Candy se frotó iracundo la mejilla.

—Bien sabe Dios qué es cierto. George dice que lo podemos hacer. Ya tenemos el dinero; lo tenemos ahora.

—¿Sí? —dijo Crooks—. Y ¿dónde está George? En el pueblo, con mujeres. Allí es donde va a dar ese dinero. Jesús, muchas veces he visto lo mismo. He visto demasiados hombres con sus tierras en la cabeza. Pero nunca llegan a poner las manos en la tierra.

—Claro que todos quieren lo mismo —exclamó Candy—. Todos quieren un terrenito, no mucho. Sólo algo que sea de uno. Un lugar en donde uno pueda vivir sin que lo echen. Yo nunca he tenido un campo. He sembrado para casi todos los dueños de tierra en este estado, pero no eran mías esas siembras y, cuando las cosechas estaban listas, yo mismo las recogía, tampoco eran mías. Pero ahora es distinto, y tienes que creernos. George no se ha llevado el dinero. El dinero está en el banco. Yo y Lennie y George. Vamos a tener un cuarto para dormir. Vamos a tener un perro, y conejos, y gallinas. Vamos a plantar maíz, y tal vez tengamos una vaca o una cabra.

Se detuvo, abrumado por su pintura.

—¿Dice que ya tienen el dinero?

—Claro que sí. Casi todo. No nos falta más que un poco. Dentro de un mes lo tendremos todo. Y George ya ha elegido el terreno, también.

Crooks dobló un brazo y se exploró la espalda con la mano.

—Nunca he visto a un tipo que lo consiguiera —aseguró—. He visto hombres que estaban casi locos de tanto desear tierra propia, pero cada vez las mujeres o los naipes se llevaban el dinero. —Vaciló un poco—. Si... si ustedes quisieran alguien que trabajara sin sueldo, sólo por casa y comida, yo podría ir a echarles una mano. No soy tan lisiado como para no poder trabajar como cualquier hijo de vecino si me da la gana.

—¿Alguno de vosotros ha visto a Curley?

Los tres giraron la cabeza hacia la puerta. Allí estaba la mujer de Curley. Tenía la cara muy arreglada. Los labios, levemente abiertos.
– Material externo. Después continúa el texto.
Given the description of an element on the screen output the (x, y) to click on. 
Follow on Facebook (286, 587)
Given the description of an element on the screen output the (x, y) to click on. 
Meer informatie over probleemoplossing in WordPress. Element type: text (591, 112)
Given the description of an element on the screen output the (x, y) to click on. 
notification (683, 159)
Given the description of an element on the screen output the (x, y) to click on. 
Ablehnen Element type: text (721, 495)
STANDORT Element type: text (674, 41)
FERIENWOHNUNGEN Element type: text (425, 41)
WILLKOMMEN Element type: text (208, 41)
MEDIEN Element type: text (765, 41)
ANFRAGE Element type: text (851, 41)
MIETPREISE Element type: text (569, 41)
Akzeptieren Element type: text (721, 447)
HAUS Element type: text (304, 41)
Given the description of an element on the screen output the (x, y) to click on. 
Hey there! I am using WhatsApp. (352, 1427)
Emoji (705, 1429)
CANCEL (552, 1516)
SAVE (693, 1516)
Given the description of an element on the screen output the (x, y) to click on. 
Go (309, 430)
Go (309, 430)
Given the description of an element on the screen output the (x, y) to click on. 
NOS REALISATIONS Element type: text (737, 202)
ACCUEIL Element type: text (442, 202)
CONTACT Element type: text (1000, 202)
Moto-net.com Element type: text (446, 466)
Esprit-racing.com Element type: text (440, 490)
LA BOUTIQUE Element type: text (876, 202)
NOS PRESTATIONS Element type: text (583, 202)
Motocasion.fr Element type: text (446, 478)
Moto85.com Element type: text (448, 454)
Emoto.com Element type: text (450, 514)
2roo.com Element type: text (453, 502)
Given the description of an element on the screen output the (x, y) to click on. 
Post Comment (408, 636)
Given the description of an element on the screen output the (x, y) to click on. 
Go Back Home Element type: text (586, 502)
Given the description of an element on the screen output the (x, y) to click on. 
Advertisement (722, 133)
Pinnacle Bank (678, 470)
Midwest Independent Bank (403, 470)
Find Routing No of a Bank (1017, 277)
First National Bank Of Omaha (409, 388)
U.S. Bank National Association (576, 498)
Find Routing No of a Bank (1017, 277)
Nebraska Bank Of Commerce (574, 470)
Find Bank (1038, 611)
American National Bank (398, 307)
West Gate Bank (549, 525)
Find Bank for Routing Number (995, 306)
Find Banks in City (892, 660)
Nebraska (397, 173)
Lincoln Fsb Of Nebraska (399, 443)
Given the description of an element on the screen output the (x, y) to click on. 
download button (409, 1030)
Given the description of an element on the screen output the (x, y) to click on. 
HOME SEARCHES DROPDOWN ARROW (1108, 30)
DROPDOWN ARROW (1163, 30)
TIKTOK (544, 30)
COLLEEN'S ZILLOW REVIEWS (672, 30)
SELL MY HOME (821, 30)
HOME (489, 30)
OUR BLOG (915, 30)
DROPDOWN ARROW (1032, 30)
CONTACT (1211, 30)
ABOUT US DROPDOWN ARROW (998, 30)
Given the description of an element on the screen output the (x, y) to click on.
Respiraba hondamente, como si hubiese venido corriendo.

—Curley no ha estado por aquí —contestó ásperamente Candy.

La mujer permaneció quieta en la puerta, sonriendo un poco, frotándose las uñas de una mano con el pulgar y el índice de la otra. Y sus ojos recorrieron todas las caras de una en una.

—Dejaron solamente a los que no sirven —dijo por fin—. ¿Creéis que no sé adónde han ido? Hasta Curley. Sé muy bien adónde han ido.

Lennie la miraba fascinado; pero Candy y Crooks tenían fruncido el ceño y gachas las cabezas, evitando la mirada femenina.

—Entonces, si ya lo sabe —repuso Candy—, ¿por qué viene a preguntarnos dónde está Curley?

Ella lo miró como divertida.

—Es raro —dijo—. Si encuentro a un hombre, cualquiera, y está solo, me llevo muy bien con él. Pero en cuanto dos de vosotros estáis juntos, ya no queréis ni hablar. Os enfadáis y se acabó.

Dejó caer los brazos y apoyó las manos en las caderas.

—Todos os tenéis miedo, eso es lo que pasa. Todos tenéis miedo de que los demás os hagan algo.

Al cabo de una pausa intervino Crooks:

—Tal vez debería irse a su casa en seguida. No queremos líos.

—Bueno, yo no hago nada. ¿Acaso creéis que no me gusta hablar con alguien de vez en cuando? ¿Creéis que me gusta estar siempre metida en esa casa?

Candy apoyó el muñón de su muñeca en una rodilla y lo frotó suavemente con la mano. Contestó, luego, en tono acusador:

—Usted tiene marido. No tiene por qué meterse con los demás, siempre causando complicaciones.

La mujer se encolerizó.

—Claro que tengo marido. Todos lo habéis visto. Un hombre formidable, ¿verdad? Se pasa todo el tiempo diciendo lo que va a hacer con los tipos que no le gustan; y nadie le gusta. ¿Creéis que me voy a quedar metida en esa casita y escuchar qué va a hacer Curley? Dos fintas con la izquierda, y después la derecha, esa derecha de antes, bien fuerte. «Uno—dos —dice—. El uno—dos famoso, y al suelo el tipo.»